Since President Donald Trump first took office, the number of on-camera White House press briefings has strangely declined. What's even stranger, is senior Trump aide Steve Bannon's explanation for it.
In a recent story for the Atlantic, reporter Rosie Gray reached out to several members of the administration to ask why the administration was holding fewer and fewer on-camera briefings.
"Neither [Sean] Spicer nor deputy press secretary Sarah Sanders responded to queries about the changes to the briefings," Gray wrote. "Asked why the briefings are now routinely held off-camera, White House chief strategist Steve Bannon said in a text message 'Sean got fatter,' and did not respond to a follow-up."
Bannon's comment on Spicer appears to have been tongue-and-cheek.
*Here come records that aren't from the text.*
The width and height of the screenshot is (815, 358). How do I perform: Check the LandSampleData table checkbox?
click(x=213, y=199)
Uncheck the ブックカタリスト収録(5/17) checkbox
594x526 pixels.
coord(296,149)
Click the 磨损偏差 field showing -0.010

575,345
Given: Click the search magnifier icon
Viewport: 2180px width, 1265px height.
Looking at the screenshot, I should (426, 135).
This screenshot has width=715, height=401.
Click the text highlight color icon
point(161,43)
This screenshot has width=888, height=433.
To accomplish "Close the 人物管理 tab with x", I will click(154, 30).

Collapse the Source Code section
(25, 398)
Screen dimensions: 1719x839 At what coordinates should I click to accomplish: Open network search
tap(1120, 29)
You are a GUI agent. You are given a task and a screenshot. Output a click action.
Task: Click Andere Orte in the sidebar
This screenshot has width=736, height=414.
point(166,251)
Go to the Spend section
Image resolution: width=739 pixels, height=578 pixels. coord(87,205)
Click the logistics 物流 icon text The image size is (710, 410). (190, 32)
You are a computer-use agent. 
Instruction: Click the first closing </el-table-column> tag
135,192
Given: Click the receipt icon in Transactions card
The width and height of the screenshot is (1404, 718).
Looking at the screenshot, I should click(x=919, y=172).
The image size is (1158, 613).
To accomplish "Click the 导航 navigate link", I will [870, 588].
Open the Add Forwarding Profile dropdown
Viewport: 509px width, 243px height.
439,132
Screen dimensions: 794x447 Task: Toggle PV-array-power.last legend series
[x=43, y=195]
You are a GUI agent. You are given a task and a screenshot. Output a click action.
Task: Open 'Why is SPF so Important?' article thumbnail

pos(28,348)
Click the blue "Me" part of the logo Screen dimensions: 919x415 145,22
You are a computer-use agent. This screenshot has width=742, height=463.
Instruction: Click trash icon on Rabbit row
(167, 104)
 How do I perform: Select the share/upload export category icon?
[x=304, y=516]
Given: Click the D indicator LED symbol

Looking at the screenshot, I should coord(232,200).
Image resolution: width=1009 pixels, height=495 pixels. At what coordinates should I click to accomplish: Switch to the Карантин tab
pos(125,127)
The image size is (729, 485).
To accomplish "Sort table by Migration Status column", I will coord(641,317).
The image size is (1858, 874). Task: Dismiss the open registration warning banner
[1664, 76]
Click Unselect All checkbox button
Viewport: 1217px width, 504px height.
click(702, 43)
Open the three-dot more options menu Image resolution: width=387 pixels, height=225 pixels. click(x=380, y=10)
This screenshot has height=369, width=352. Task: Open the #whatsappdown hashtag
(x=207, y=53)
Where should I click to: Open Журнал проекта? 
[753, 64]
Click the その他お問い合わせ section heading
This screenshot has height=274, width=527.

But, aside from lacking the decorum of a White House aide, Bannon's attempt to dodge the question belies bigger transparency issues.
As White House press briefings have become more and more infrequent, the administration has opted for more off-camera briefings The on-camera briefings that do take place have become shorter and are now frequently dominated by a pre-briefing statement from Trump cabinet members on a Trump agenda item du jour.
Last month the president openly mused about canceling the briefings altogether in a tweet.
But Trump may have found a way to avoid replacing his press secretary by simply reducing the time he spends answering questions in the public eye.